Nano-Scratching-Induced Damages and Their Effect on Fracture Properties of a Single Crystal Sapphire

Small size surface flaws due to polishing, machining and materials processing in various optical and electronic micro-devices and micro-electro-mechanical systems play an important role in system performance. In this study, nano-sized scratches were induced in a rectangular single crystal sapphire bar by the Atomic Force Microscope (AFM) diamond probe tips to investigate size dependence of such scratch-induced damages and their effect on fracture properties. It was found that internal as well as surface damages were generated as confirmed by surface microscopy observations and Tunneling Electron Microscopy (TEM).
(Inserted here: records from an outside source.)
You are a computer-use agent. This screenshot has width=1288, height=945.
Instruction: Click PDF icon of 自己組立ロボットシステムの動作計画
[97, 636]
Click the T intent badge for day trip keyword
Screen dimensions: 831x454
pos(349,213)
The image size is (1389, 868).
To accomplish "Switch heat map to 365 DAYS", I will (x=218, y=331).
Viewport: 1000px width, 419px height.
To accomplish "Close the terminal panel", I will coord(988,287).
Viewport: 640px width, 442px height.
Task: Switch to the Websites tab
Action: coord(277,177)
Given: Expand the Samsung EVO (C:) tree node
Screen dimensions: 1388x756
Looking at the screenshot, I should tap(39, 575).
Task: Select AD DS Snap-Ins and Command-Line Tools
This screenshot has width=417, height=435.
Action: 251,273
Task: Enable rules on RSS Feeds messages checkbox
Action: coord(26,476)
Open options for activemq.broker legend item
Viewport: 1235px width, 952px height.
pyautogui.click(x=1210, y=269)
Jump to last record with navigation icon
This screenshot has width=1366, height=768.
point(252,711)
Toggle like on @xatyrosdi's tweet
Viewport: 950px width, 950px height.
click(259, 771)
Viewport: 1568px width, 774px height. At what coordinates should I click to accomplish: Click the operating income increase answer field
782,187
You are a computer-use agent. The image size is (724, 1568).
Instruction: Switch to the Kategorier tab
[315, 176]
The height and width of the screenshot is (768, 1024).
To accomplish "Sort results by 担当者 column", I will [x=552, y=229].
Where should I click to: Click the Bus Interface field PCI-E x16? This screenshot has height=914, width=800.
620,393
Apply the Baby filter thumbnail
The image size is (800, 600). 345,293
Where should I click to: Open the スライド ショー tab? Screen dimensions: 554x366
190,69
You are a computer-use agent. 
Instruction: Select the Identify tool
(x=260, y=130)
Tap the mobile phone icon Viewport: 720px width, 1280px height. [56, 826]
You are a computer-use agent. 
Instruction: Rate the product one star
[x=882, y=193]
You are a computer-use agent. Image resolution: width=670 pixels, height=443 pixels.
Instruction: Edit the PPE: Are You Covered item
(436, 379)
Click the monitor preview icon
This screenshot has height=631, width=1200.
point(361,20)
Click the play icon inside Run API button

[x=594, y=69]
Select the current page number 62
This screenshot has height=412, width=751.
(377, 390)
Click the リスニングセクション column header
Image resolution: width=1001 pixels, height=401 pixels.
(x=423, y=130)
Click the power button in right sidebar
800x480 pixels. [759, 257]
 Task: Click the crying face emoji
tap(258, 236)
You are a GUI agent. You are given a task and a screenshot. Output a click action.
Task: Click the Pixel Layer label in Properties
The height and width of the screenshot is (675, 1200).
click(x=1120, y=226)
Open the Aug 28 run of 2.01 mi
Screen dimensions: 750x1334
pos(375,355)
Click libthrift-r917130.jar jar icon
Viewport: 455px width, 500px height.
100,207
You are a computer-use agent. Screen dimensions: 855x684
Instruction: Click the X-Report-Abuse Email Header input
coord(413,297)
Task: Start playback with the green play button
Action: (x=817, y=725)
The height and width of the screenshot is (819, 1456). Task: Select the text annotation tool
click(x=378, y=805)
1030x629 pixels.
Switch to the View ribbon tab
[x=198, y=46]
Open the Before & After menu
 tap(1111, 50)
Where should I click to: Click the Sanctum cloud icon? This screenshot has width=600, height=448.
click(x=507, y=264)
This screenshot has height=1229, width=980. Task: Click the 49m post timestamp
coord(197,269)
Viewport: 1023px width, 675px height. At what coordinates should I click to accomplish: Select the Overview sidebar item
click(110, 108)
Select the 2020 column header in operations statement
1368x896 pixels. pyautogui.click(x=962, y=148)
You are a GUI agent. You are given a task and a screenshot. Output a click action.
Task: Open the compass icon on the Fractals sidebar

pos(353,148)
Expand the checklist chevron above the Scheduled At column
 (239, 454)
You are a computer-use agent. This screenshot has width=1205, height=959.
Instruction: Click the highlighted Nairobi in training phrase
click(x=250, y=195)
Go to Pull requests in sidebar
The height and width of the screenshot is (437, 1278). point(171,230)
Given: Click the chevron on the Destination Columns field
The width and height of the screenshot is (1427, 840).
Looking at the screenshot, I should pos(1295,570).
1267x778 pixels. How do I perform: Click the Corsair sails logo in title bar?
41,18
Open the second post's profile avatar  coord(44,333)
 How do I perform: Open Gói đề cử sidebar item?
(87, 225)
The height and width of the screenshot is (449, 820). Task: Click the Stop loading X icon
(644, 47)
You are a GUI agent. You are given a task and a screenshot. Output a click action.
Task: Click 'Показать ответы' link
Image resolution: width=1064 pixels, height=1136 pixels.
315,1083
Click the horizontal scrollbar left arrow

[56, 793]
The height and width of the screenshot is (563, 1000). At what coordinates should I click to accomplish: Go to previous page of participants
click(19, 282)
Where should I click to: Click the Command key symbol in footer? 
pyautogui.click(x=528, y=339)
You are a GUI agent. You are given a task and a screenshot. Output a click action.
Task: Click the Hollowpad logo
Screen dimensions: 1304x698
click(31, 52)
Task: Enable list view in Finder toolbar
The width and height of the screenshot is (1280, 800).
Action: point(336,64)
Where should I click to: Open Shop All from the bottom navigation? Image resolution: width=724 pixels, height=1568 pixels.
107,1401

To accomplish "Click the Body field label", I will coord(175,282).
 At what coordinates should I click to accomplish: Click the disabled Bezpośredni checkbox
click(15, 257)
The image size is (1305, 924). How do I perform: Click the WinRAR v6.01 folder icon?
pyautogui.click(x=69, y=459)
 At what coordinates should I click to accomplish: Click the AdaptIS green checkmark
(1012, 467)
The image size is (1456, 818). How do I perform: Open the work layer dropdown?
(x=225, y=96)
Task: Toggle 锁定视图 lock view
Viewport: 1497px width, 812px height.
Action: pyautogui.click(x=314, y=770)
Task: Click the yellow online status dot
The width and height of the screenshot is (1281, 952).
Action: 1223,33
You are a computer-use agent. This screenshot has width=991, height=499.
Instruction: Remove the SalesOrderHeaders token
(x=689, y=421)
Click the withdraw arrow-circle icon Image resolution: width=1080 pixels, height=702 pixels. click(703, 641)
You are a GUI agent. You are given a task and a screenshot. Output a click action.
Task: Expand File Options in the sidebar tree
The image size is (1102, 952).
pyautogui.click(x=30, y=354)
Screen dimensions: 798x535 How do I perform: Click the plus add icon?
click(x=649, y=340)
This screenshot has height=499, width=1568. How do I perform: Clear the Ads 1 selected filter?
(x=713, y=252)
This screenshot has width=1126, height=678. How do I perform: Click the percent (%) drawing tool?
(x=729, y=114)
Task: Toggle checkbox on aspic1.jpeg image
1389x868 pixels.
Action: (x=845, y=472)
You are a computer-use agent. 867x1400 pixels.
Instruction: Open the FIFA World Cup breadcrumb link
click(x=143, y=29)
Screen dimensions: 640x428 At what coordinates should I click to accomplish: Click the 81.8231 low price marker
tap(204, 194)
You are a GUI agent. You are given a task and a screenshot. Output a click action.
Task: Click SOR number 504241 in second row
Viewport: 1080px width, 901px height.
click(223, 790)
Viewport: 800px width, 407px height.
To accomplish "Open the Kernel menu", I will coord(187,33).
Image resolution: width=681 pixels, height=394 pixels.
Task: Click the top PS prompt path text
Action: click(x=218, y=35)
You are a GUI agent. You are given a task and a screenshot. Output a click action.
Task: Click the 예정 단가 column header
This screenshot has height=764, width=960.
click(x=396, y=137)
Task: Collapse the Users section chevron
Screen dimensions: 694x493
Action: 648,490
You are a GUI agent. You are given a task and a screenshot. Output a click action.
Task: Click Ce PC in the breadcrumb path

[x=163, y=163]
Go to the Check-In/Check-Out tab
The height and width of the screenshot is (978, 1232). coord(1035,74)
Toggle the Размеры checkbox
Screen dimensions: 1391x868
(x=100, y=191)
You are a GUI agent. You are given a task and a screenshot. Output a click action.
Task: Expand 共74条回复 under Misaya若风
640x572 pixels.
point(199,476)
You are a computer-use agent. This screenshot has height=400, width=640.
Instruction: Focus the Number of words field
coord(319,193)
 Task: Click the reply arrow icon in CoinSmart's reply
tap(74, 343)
For high modulus AFM probe cantilevers, the internal damages were mainly in the form of cracks roughly 8 times of the scratch-induced shallow groove depth. When low modulus cantilevers were used, small damage zones instead of cracks were identified. 3-point bending tests were then implemented of scratched samples and final bending strength was categorized into two size regimes. When the total damage size defined as the summation of the internal crack length and surface scratch depth is above 1000nm, the bending strength roughly obeys linear fracture mechanics; for damages below this size, the strength clearly deviates and shows complex size-dependent behavior. Continuum mechanics as well as atomistic modeling was applied to provide the underlying rationale for the above experimental findings. Results obtained in this work may have potential applications in small-scale damage-related devises and systems.